Pull out each line below that contains the word "perform" and copy it in full.

**Supplied material**
──────
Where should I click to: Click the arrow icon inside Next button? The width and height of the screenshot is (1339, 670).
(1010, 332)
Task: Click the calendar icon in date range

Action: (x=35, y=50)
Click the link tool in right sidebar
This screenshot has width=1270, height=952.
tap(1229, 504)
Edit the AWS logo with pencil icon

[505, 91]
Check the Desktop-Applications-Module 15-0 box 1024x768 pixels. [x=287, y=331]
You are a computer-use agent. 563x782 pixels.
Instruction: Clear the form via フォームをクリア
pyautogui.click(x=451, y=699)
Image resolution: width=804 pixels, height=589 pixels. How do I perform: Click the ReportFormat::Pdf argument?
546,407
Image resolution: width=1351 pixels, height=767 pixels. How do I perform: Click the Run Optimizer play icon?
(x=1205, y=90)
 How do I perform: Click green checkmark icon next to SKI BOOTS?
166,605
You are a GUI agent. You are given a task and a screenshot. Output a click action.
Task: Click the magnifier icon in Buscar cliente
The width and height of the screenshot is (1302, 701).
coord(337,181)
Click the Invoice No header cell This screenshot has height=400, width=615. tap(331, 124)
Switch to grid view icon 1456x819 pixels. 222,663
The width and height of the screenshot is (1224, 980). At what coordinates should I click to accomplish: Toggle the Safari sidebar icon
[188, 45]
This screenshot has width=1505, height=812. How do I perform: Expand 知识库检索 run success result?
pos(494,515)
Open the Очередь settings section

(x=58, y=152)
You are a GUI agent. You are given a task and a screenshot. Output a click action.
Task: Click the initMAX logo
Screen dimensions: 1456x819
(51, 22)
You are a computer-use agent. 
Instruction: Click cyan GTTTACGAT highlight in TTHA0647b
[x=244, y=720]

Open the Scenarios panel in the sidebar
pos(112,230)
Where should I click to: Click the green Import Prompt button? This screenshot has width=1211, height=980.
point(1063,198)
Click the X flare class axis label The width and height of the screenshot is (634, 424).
──────
**Final answer**
Image resolution: width=804 pixels, height=589 pixels. How do I perform: Click the ReportFormat::Pdf argument?
Image resolution: width=1351 pixels, height=767 pixels. How do I perform: Click the Run Optimizer play icon?
 How do I perform: Click green checkmark icon next to SKI BOOTS?
This screenshot has width=1505, height=812. How do I perform: Expand 知识库检索 run success result?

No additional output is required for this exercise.